** TEXTO DO EXERCÍCIO **

::::::::

Por Regina Márcia M. Tavares
Sentada numa poltrona, começo a pedalar. Nesta nova vida confinada, a solução foi comprar uma bicicletinha “legal”. Deixo ao lado o livro que lia. A boa escritora tem um humor ácido, mas inteligente e adequado ao momento presente. Olho ao meu redor e observo a sala de estar da casa onde moro, há 40 anos. Cada coisa em seu lugar diz-me dos que amei, dos que amo, do que me motivou e continua a me impulsionar em direção ao futuro, ainda incerto. O piano que não toco mais, mas que me acompanha quando canto, assim como uma foto quando criança e com a beca de formatura, trazem-me de volta minha mãe inteligente, culta e determinada. O violão, que dedilhei mal, fala de meu amado pai que se expressava, gostosamente, como Guimarães Rosa escrevia e cantava como Silvio Caldas. Estatuetas de pacha mama, da deusa grega da sabedoria, de amuletos da sorte de vários povos e uma extensa coleção da revista Pesquisa, que se oferece numa grande gamela rústica, revelam meu interesse pela variedade dos povos, o respeito às suas identidades, meu prazer no conhecimento progressivo e a vontade permanente de sensibilizar os mais jovens que a mim se achegam. Nos porta-retratos, em destaque, estão os filhos que gerei e suas descendências, minha realização como garantidora da perpetuação da espécie e aos quais dediquei o melhor que pude encontrar em mim mesma, com incondicional amor.

::::::::

** TRECHOS DE REGISTROS **
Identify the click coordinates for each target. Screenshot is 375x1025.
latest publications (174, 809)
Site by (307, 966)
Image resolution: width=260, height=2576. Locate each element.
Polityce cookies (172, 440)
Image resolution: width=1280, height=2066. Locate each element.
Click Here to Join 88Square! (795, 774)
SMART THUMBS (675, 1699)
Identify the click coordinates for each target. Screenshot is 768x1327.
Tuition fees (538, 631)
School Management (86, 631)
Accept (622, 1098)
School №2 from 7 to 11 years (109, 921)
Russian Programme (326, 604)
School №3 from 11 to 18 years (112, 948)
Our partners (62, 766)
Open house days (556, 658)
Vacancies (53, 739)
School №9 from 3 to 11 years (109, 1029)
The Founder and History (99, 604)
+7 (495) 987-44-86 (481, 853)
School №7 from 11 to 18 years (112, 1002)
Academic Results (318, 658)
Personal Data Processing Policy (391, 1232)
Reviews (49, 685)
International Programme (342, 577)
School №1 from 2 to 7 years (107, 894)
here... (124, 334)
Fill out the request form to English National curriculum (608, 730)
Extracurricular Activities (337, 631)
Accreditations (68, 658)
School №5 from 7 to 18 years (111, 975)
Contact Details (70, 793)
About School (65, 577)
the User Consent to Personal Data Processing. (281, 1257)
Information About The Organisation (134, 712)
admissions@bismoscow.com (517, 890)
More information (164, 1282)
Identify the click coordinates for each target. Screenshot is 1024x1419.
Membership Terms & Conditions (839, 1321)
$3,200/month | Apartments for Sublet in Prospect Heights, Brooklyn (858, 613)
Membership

::::::::

** TAREFAS PROPOSTAS **
[1] Segundo o texto do exercício, há quanto tempo quem narra mora na casa cuja sala de estar é observada?
[2] Traduza para o inglês a frase "Deixo ao lado o livro que lia.", do texto do exercício.

** RESPOSTAS **
[1] Há 40 anos.

[2] I set aside the book I was reading.